> [Entries provided]:
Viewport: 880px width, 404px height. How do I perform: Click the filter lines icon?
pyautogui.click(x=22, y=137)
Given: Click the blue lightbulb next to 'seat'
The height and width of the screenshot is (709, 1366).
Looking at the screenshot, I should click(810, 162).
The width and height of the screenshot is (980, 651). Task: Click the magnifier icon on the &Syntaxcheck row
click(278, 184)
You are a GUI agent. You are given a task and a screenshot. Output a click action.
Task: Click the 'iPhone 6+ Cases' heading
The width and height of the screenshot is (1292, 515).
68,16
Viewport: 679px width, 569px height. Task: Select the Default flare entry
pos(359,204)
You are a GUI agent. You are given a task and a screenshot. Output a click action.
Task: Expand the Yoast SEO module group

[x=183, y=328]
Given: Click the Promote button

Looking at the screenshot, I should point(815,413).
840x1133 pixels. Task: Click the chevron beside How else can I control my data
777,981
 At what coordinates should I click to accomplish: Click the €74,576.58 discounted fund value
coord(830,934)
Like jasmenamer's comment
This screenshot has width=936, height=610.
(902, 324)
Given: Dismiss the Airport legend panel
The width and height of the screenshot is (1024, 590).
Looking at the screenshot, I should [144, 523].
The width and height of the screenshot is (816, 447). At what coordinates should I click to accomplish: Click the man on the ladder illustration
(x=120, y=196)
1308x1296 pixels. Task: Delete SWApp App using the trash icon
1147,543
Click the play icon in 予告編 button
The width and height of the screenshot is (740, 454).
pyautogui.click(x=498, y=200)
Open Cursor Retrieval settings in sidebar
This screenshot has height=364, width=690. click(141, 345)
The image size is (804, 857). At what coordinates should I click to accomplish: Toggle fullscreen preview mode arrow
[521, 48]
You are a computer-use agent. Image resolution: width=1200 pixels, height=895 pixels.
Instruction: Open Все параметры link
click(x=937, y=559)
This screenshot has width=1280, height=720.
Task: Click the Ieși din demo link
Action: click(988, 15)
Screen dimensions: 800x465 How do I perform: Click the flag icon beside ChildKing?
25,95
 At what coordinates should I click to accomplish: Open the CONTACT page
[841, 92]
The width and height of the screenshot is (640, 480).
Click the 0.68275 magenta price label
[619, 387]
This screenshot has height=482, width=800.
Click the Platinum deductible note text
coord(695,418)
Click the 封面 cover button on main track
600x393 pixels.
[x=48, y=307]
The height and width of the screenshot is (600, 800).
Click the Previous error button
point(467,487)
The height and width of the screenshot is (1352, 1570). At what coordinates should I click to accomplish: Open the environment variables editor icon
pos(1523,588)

> [Task to carry out]:
Reproduce every single entry above exactly.

> [Expected output]:
Viewport: 880px width, 404px height. How do I perform: Click the filter lines icon?
pyautogui.click(x=22, y=137)
Given: Click the blue lightbulb next to 'seat'
The height and width of the screenshot is (709, 1366).
Looking at the screenshot, I should click(810, 162).
The width and height of the screenshot is (980, 651). Task: Click the magnifier icon on the &Syntaxcheck row
click(278, 184)
You are a GUI agent. You are given a task and a screenshot. Output a click action.
Task: Click the 'iPhone 6+ Cases' heading
The width and height of the screenshot is (1292, 515).
68,16
Viewport: 679px width, 569px height. Task: Select the Default flare entry
pos(359,204)
You are a GUI agent. You are given a task and a screenshot. Output a click action.
Task: Expand the Yoast SEO module group

[x=183, y=328]
Given: Click the Promote button

Looking at the screenshot, I should point(815,413).
840x1133 pixels. Task: Click the chevron beside How else can I control my data
777,981
 At what coordinates should I click to accomplish: Click the €74,576.58 discounted fund value
coord(830,934)
Like jasmenamer's comment
This screenshot has width=936, height=610.
(902, 324)
Given: Dismiss the Airport legend panel
The width and height of the screenshot is (1024, 590).
Looking at the screenshot, I should [144, 523].
The width and height of the screenshot is (816, 447). At what coordinates should I click to accomplish: Click the man on the ladder illustration
(x=120, y=196)
1308x1296 pixels. Task: Delete SWApp App using the trash icon
1147,543
Click the play icon in 予告編 button
The width and height of the screenshot is (740, 454).
pyautogui.click(x=498, y=200)
Open Cursor Retrieval settings in sidebar
This screenshot has height=364, width=690. click(141, 345)
The image size is (804, 857). At what coordinates should I click to accomplish: Toggle fullscreen preview mode arrow
[521, 48]
You are a computer-use agent. Image resolution: width=1200 pixels, height=895 pixels.
Instruction: Open Все параметры link
click(x=937, y=559)
This screenshot has width=1280, height=720.
Task: Click the Ieși din demo link
Action: click(988, 15)
Screen dimensions: 800x465 How do I perform: Click the flag icon beside ChildKing?
25,95
 At what coordinates should I click to accomplish: Open the CONTACT page
[841, 92]
The width and height of the screenshot is (640, 480).
Click the 0.68275 magenta price label
[619, 387]
This screenshot has height=482, width=800.
Click the Platinum deductible note text
coord(695,418)
Click the 封面 cover button on main track
600x393 pixels.
[x=48, y=307]
The height and width of the screenshot is (600, 800).
Click the Previous error button
point(467,487)
The height and width of the screenshot is (1352, 1570). At what coordinates should I click to accomplish: Open the environment variables editor icon
pos(1523,588)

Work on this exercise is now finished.